[start Reading passage]
DLM can have a quoted string value for using non-alphanumeric/national 
characters, and ISPF edit allows one to enter non-printable hex characters into 
that two-byte quoted string pretty easily, so theoretically you can use any 
2-byte hex value you want for DLM.

But for arbitrary input (e.g., a GOFF-format assembler object output file) , as 
Gil pointed out there is no way to tell a priori what 2-byte value to use which 
does not occur in the data stream.

Allowing a 4-byte (or more) DLM value would improve the odds against a mistaken 
EOF signal, though not of course eliminate them.  I'd vote for a 64-byte limit 
myself, but even that may be short-sighted.

Peter

-----Original Message-----
From: IBM Mainframe Discussion List [mailto:[email protected]] On Behalf 
Of Charles Mills
Sent: Wednesday, January 06, 2016 2:33 PM
To: [email protected]
Subject: Re: Sort for not there?
[end Reading passage]
[start Listed entries]
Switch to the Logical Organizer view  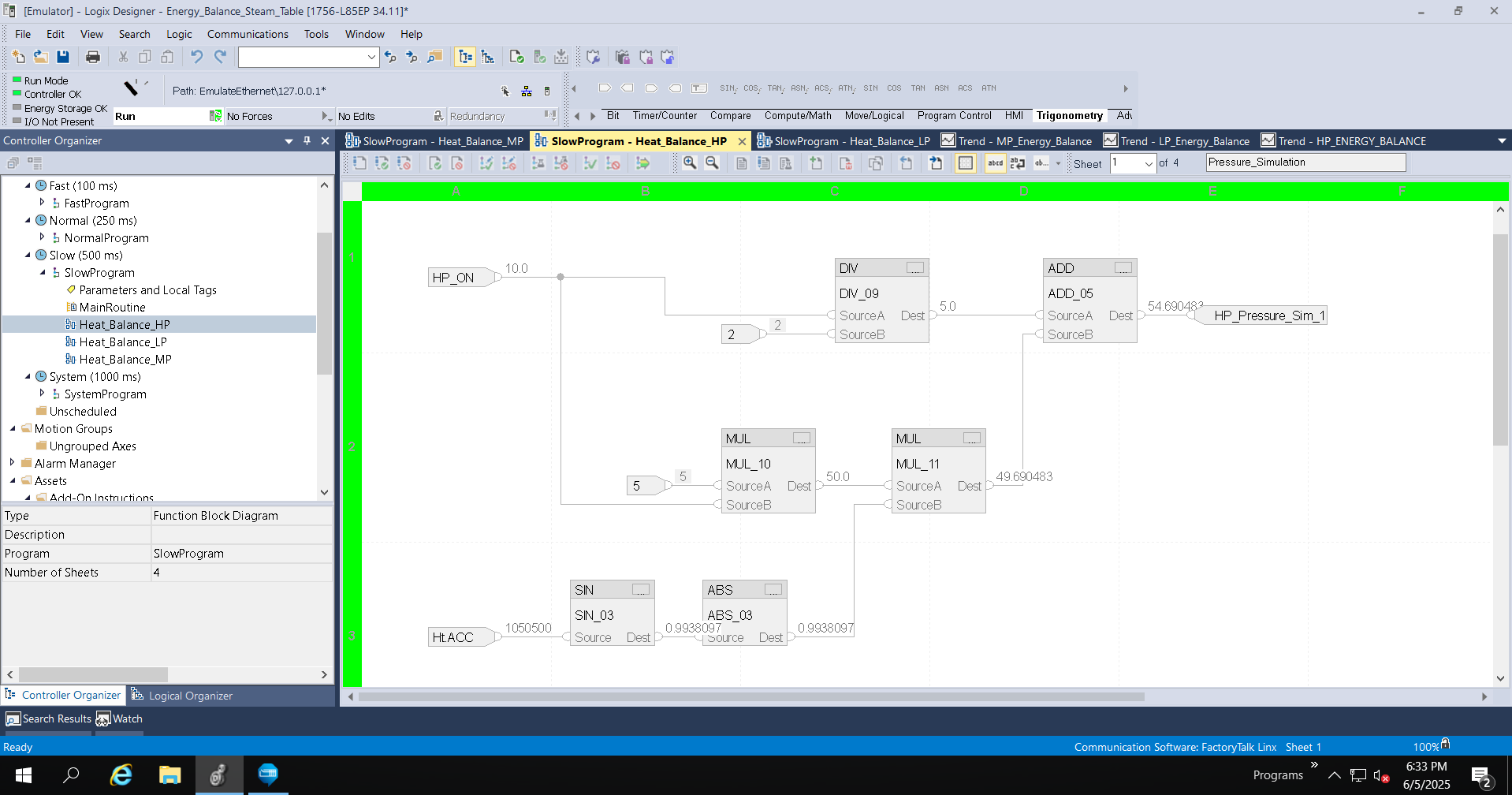(189, 695)
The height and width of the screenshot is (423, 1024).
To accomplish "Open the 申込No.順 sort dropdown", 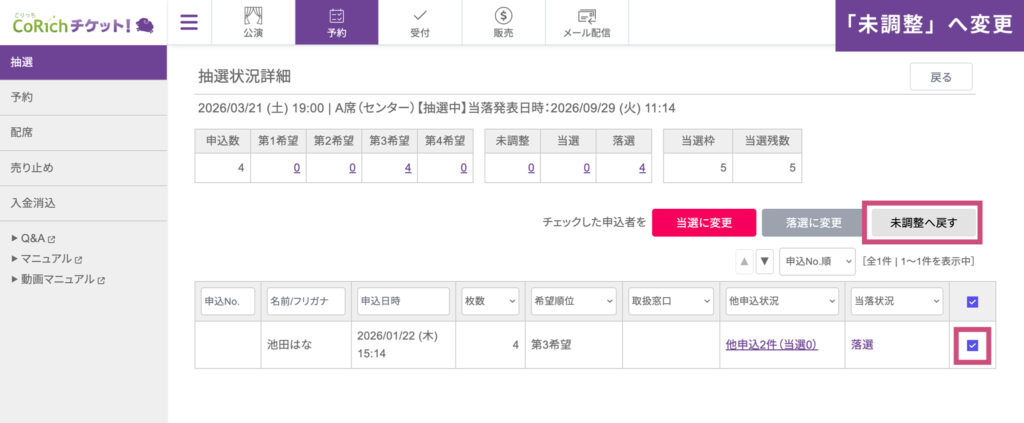I will (x=817, y=262).

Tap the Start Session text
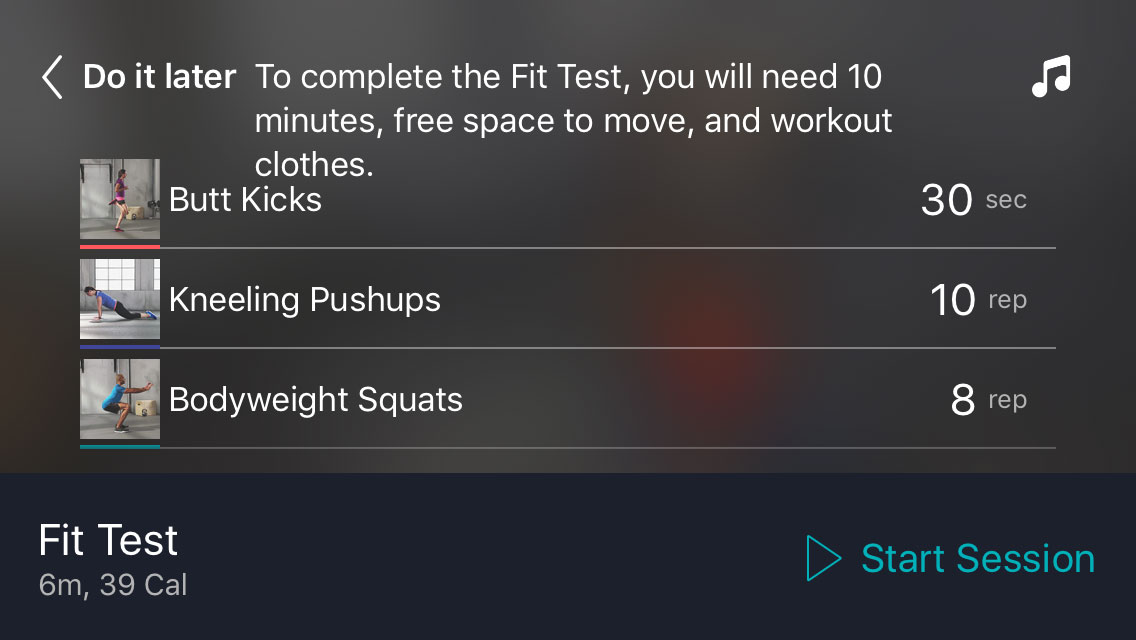click(977, 559)
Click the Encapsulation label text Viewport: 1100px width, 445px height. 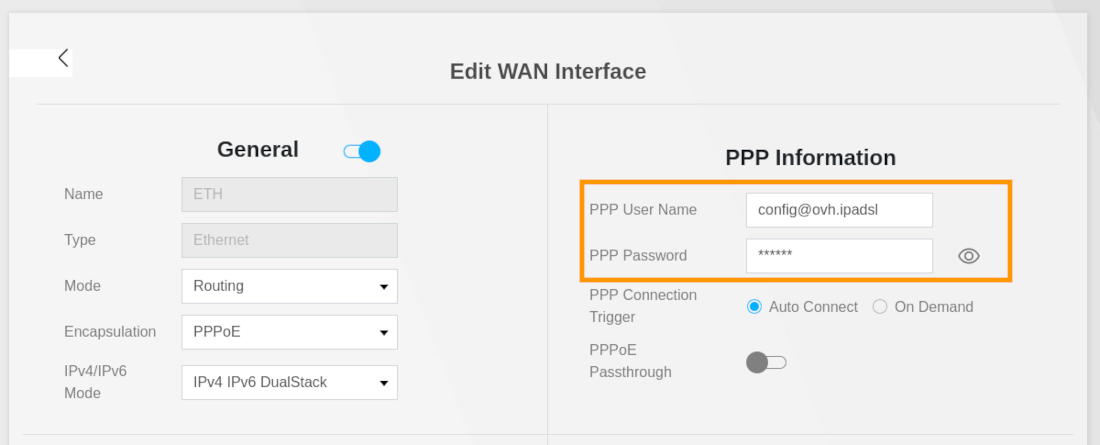point(110,332)
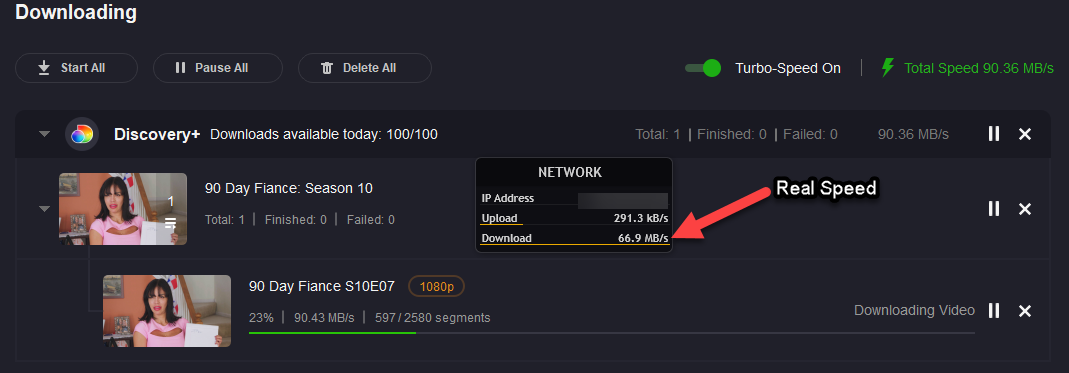Click the Delete All button
The image size is (1069, 373).
click(x=365, y=68)
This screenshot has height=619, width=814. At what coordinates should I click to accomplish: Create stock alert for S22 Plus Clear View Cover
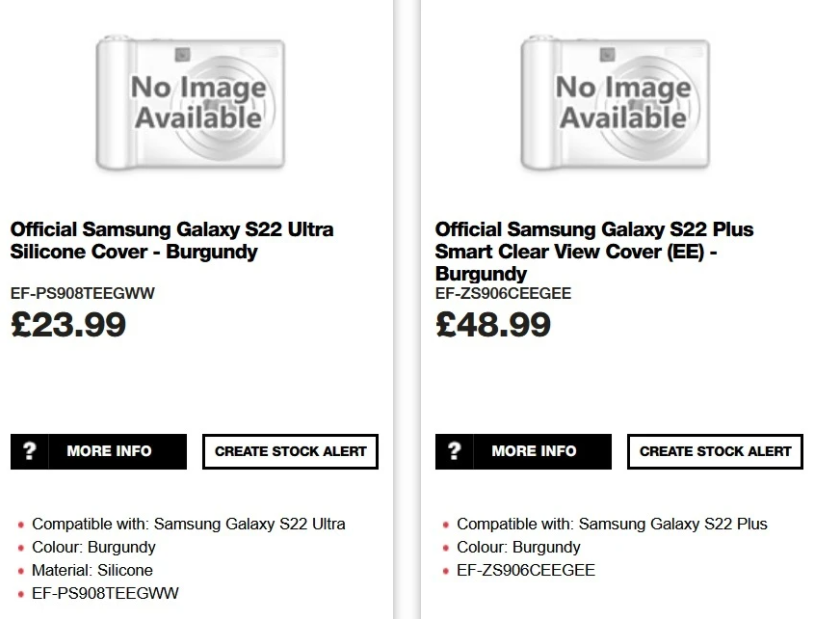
[end Listed entries]
Write what comes next in the mailing-list post about DLM delimiter values, picking up after its last line. The records come from a separate source than the text.

It's more like 39**2 than 65535, right? Only uppercase alphamerics?

Agreed. JCL is kind of sad in many areas where it surely would not take a lot 
of resources to relieve some constraints (such as this one). The ability to 
specify hex (non-alphameric) DLM= values would improve things considerably 
here, with nada in the way of upward compatibility issues.

Charles

-----Original Message-----
From: IBM Mainframe Discussion List [mailto:[email protected]] On Behalf 
Of Paul Gilmartin
Sent: Wednesday, January 06, 2016 11:04 AM
To: [email protected]
Subject: Sort for not there?

(hyperspaced from ASSEMBLER-LIST)

On 2016-01-06, at 11:45, John McKown wrote:
>> 
>>   //DD1  DD  *,DLM=AA
> 
> ​True. I've used $$ quite a bit myself. But in the _general_ case, how 
> can you guarantee that whatever characters you select will _not_ occur 
> as the first two characters in the "sample" data?​
> 
Well, the Pigeonhole Principle guarantees that if the data don't exceed
65,535 lines a suitable value must exist.  But how to find it?

I might take this to IBM-MAIN; someone is apt to jump in with a DFSORT/ICETOOL 
solution.

Hmmm.  Count occurences of each initial digraph and select any zero value.
But are zeroes counted?

Why isn't DLM allowed to be longer?  If it were a few dozen characters, there's 
be a guaranteed value for any plausible size data set.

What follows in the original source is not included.